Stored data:
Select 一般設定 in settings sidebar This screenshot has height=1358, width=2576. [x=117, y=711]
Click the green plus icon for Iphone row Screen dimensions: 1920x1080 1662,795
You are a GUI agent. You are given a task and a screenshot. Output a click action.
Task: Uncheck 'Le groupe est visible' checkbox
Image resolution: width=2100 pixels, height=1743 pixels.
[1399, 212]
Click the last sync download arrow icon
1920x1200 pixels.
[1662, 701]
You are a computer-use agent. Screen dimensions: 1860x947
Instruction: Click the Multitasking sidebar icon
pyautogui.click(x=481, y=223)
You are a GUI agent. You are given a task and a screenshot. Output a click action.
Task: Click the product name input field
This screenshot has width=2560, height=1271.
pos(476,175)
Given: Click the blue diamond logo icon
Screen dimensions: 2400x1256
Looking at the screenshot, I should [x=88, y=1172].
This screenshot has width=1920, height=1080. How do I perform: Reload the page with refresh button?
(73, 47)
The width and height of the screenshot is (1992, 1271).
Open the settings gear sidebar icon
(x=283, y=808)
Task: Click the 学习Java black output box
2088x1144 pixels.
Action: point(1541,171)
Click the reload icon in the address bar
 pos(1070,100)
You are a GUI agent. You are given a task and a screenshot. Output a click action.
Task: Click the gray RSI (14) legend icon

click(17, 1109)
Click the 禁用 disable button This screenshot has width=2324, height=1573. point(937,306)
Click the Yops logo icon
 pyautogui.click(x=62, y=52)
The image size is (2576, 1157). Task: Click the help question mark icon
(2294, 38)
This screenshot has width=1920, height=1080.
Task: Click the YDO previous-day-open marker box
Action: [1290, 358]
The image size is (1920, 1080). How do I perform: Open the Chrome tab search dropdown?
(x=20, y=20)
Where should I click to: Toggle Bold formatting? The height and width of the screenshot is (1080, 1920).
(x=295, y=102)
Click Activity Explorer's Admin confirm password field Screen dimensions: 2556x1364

**Instructions for the task:** For this exercise, output the entries above exactly as written.

**Answer area:**
Select 一般設定 in settings sidebar This screenshot has height=1358, width=2576. [x=117, y=711]
Click the green plus icon for Iphone row Screen dimensions: 1920x1080 1662,795
You are a GUI agent. You are given a task and a screenshot. Output a click action.
Task: Uncheck 'Le groupe est visible' checkbox
Image resolution: width=2100 pixels, height=1743 pixels.
[1399, 212]
Click the last sync download arrow icon
1920x1200 pixels.
[1662, 701]
You are a computer-use agent. Screen dimensions: 1860x947
Instruction: Click the Multitasking sidebar icon
pyautogui.click(x=481, y=223)
You are a GUI agent. You are given a task and a screenshot. Output a click action.
Task: Click the product name input field
This screenshot has width=2560, height=1271.
pos(476,175)
Given: Click the blue diamond logo icon
Screen dimensions: 2400x1256
Looking at the screenshot, I should [x=88, y=1172].
This screenshot has width=1920, height=1080. How do I perform: Reload the page with refresh button?
(73, 47)
The width and height of the screenshot is (1992, 1271).
Open the settings gear sidebar icon
(x=283, y=808)
Task: Click the 学习Java black output box
2088x1144 pixels.
Action: point(1541,171)
Click the reload icon in the address bar
 pos(1070,100)
You are a GUI agent. You are given a task and a screenshot. Output a click action.
Task: Click the gray RSI (14) legend icon

click(17, 1109)
Click the 禁用 disable button This screenshot has width=2324, height=1573. point(937,306)
Click the Yops logo icon
 pyautogui.click(x=62, y=52)
The image size is (2576, 1157). Task: Click the help question mark icon
(2294, 38)
This screenshot has width=1920, height=1080.
Task: Click the YDO previous-day-open marker box
Action: [1290, 358]
The image size is (1920, 1080). How do I perform: Open the Chrome tab search dropdown?
(x=20, y=20)
Where should I click to: Toggle Bold formatting? The height and width of the screenshot is (1080, 1920).
(x=295, y=102)
Click Activity Explorer's Admin confirm password field Screen dimensions: 2556x1364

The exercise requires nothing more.